A Look at Fackham Hall β This Brisk, Funny Takeoff on Downton That's Delightfully Lightweight.
Maybe the feeling of an ending era around us: following a long period of inactivity, the spoof is making a comeback. The recent season witnessed the rebirth of this playful category, which, at its best, skewers the pretensions of excessively solemn dramas with a barrage of heightened tropes, visual jokes, and ridiculously smart wordplay.
Playful times, it seems, create an appetite for knowingly unserious, laugh-filled, welcome light amusement.
A Recent Addition in This Absurd Resurgence
The newest of these silly send-ups comes in the form of Fackham Hall, a Downton Abbey spoof that needles the easily mockable airs of opulent British period dramas. Penned in part by British-Irish comedian Jimmy Carr and helmed by Jim O'Hanlon, the feature has plenty of inspiration to mine and uses all of it.
From a absurd opening to a outrageous finale, this enjoyable upper-class adventure packs each of its runtime with jokes and bits running the gamut from the juvenile to the genuinely funny.
A Send-Up of Aristocrats and Servants
In the vein of Downton, Fackham Hall offers a spoof of extremely pompous the nobility and excessively servile staff. The plot centers on the incompetent Lord Davenport (brought to life by a wonderfully pretentious Damian Lewis) and his book-averse wife, Lady Davenport (Katherine Waterston).
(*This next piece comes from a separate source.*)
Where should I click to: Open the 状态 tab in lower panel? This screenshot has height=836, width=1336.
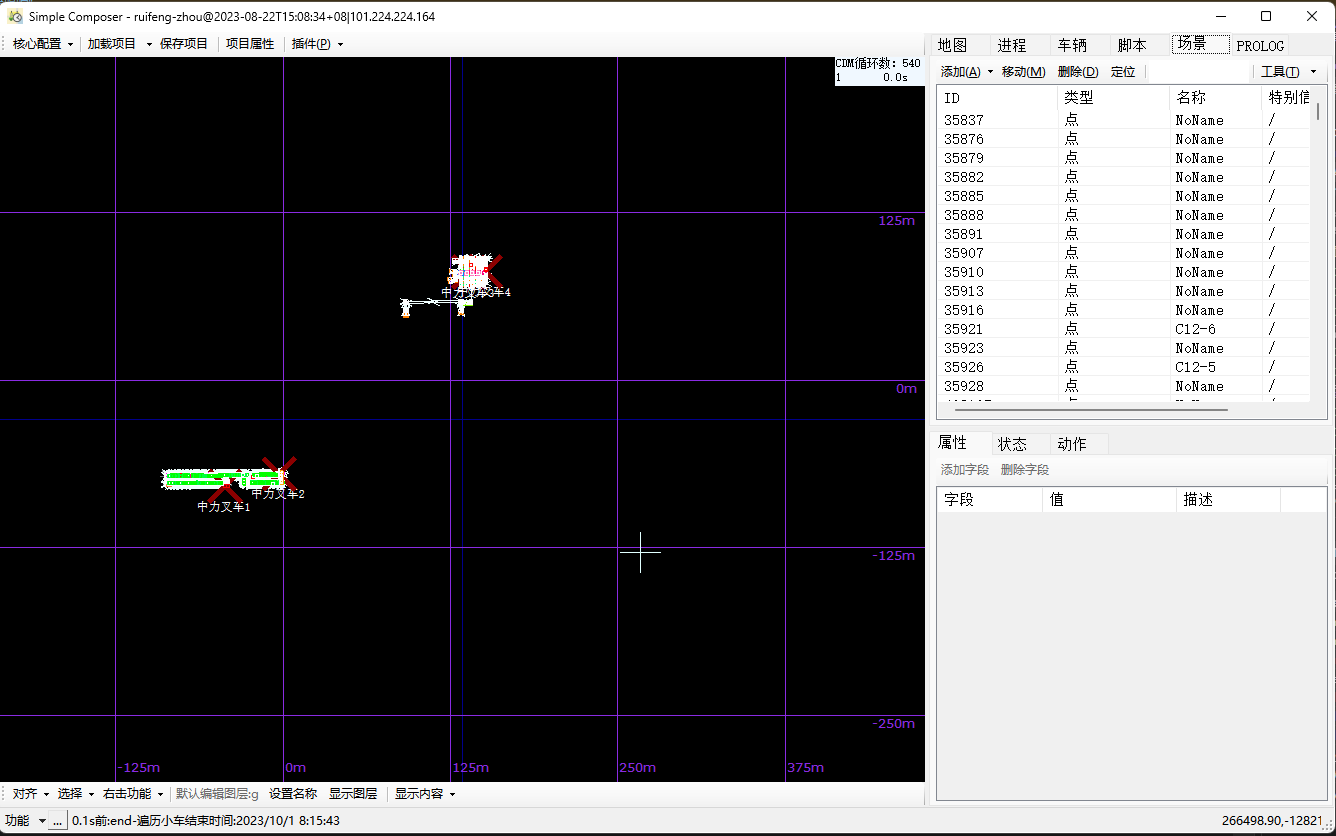tap(1012, 444)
After losing their four sons in separate calamitous events, their plans now rest on securing unions for their offspring.
The junior daughter, Poppy (Emma Laird), has accomplished the aristocratic objective of a promise to marry the appropriate kinsman, Archibald (a perfectly smarmy Tom Felton). But once she withdraws, the pressure shifts to the unmarried elder sister, Rose (Thomasin McKenzie), considered a spinster at 23 and and possesses radically progressive notions about a woman's own mind.
Where the Laughs Lands Most Effectively
The spoof achieves greater effect when joking about the stifling social constraints placed on early 20th-century ladies β a topic typically treated for earnest storytelling. The stereotype of idealized femininity offers the most fertile comic targets.
The narrative thread, as befitting a deliberately silly spoof, is secondary to the jokes. The writer delivers them maintaining a pleasantly funny clip. The film features a killing, a farcical probe, and an illicit love affair between the roguish pickpocket Eric Noone (Ben Radcliffe) and Rose.
The Constraints of Frivolous Amusement
Everything is in lighthearted fun, however, this approach imposes restrictions. The amplified absurdity characteristic of the genre can wear over time, and the entertainment value on this particular variety diminishes somewhere between a skit and feature.
At a certain point, one may desire to go back to the world of (at least a modicum of) logic. But, one must admire a sincere commitment to this type of comedy. In an age where we might to entertain ourselves unto oblivion, let's at least find the humor in it.